Z jednej strony wskazuje się na reżim komunistyczny Chin, który założyli chazaro-masoni, a z drugiej strony produkuje się w Chinach najbardziej znane i kupowane w Europie i Ameryce telefony w tym Apple.
Ludzkość jest oszukiwana sztucznie wykreowanymi podziałami. Nie ma na górze żadnej wojny. Nie tylko między Chinami a USA, ale i między Ukrainą a Rosją. To z niewiedzy, a przede wszystkim braku poznania Boga ludzie wciągają się w konflikty jednocześnie poddając zasadzie rzymskiej manipulacji “dziel i rządź”.

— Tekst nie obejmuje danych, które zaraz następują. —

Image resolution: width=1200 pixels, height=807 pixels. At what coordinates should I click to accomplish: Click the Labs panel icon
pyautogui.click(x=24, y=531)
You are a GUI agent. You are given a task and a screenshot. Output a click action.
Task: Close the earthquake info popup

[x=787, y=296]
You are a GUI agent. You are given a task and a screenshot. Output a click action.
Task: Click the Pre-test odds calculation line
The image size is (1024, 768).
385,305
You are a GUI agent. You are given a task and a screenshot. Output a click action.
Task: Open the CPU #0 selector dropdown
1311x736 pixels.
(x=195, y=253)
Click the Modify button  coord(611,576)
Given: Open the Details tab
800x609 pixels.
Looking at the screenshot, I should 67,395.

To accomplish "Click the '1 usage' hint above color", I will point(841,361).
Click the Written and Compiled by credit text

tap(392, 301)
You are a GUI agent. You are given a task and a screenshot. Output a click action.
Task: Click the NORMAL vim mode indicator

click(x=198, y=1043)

Portal DailyMail donosi, że David Frankens z Lufkin we wschodnim Teksasie wywołał wściekłość wśród lokalnych farmerów po tym, jak sprzedał 130 tys. akrów ziemi Sunowi Guangxinowi, byłemu chińskiemu kapitanowi wojskowemu.
https://www.dailymail.co.uk/news/article-12467011/Texas-mogul-branded-treacherous-deal-century-saw-sell-130-000-acres-farmland-Chinese-billionaire.html
Jeśli dobrze obliczyłem zamieniając akry na hektary, teksański potentat sprzedał chińskiemu miliarderowi 52 tysiące hektarów.
Tak dla porównania, największy posiadacz ziemski w USA Bill Wrota do piekieł posiada 97 tysięcy hektarów, a więc chiński komunista zakupił połowę tego, co posiada Gates.
Światowi komuniści będą niebawem mieć monopol na żywność i stąd takie zakupy ziemi.
Ktoś, kto wierzy w antagonizmy na górze, powinien nieco bardziej wysilić umysł i rzeczy przebadać jak się mają, ale system bestii dobrze wie, że ludzie są umysłowo leniwi a wiec robią to co chcą…
(6) I usłyszałem jakby głos pośród czterech postaci mówił: Miarka pszenicy za denara i trzy miarki jęczmienia za denara; a oliwy i wina nie tykaj.